## Problem details
Reproduce the lines of the material below without any change, from the line with "787x1024 pixels. Task: Click" up to and including the line with "click(458, 829)".

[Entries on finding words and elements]
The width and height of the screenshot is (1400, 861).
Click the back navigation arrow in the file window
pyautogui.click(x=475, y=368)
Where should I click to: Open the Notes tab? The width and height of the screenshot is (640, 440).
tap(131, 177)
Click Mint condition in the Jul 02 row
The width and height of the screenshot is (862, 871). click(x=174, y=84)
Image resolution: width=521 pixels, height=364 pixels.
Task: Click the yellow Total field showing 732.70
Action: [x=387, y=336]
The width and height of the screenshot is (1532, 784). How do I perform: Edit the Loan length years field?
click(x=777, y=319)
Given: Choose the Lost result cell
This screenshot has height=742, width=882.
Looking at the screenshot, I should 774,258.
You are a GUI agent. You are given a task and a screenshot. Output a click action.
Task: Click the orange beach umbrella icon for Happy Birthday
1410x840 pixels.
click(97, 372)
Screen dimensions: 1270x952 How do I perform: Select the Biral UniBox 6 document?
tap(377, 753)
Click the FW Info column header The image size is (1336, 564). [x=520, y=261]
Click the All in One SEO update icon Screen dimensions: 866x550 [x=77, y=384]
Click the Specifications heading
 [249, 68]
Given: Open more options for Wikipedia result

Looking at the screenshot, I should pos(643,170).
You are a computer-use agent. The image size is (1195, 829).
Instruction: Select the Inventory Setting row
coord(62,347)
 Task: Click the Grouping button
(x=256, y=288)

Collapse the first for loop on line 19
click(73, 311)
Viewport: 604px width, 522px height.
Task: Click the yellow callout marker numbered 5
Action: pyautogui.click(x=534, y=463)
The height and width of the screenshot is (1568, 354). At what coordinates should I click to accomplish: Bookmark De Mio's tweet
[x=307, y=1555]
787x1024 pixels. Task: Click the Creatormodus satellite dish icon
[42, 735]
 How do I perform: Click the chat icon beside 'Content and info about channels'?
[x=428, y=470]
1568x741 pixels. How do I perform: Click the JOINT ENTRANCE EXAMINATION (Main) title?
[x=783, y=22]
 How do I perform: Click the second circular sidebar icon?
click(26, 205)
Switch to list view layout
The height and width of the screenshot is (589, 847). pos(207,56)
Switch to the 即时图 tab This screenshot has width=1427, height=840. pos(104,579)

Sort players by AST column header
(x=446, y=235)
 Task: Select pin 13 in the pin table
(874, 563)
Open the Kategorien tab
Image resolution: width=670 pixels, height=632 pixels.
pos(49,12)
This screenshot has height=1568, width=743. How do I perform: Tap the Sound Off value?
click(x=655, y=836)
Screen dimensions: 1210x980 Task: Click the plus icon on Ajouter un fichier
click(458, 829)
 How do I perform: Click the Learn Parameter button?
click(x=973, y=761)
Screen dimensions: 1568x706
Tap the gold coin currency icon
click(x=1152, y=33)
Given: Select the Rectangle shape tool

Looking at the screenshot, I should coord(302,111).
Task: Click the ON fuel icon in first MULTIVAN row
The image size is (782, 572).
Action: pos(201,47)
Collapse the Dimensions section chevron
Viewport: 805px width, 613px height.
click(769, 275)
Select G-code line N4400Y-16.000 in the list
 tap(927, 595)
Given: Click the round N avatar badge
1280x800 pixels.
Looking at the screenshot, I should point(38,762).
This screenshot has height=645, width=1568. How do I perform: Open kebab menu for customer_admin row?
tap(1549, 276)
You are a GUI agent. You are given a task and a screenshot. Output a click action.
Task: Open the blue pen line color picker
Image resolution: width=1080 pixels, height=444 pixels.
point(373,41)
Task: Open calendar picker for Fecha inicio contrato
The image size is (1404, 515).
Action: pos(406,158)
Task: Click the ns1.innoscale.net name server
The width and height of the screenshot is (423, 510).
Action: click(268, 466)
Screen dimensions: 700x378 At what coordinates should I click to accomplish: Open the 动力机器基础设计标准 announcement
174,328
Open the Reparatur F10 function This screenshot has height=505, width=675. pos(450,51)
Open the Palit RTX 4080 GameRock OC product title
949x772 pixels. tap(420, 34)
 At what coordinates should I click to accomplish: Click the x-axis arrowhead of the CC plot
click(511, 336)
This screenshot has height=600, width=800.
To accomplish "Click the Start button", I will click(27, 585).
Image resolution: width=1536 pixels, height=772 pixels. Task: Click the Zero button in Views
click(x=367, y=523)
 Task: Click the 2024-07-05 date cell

## Problem solution
787x1024 pixels. Task: Click the Creatormodus satellite dish icon
[42, 735]
 How do I perform: Click the chat icon beside 'Content and info about channels'?
[x=428, y=470]
1568x741 pixels. How do I perform: Click the JOINT ENTRANCE EXAMINATION (Main) title?
[x=783, y=22]
 How do I perform: Click the second circular sidebar icon?
click(26, 205)
Switch to list view layout
The height and width of the screenshot is (589, 847). pos(207,56)
Switch to the 即时图 tab This screenshot has width=1427, height=840. pos(104,579)

Sort players by AST column header
(x=446, y=235)
 Task: Select pin 13 in the pin table
(874, 563)
Open the Kategorien tab
Image resolution: width=670 pixels, height=632 pixels.
pos(49,12)
This screenshot has height=1568, width=743. How do I perform: Tap the Sound Off value?
click(x=655, y=836)
Screen dimensions: 1210x980 Task: Click the plus icon on Ajouter un fichier
click(458, 829)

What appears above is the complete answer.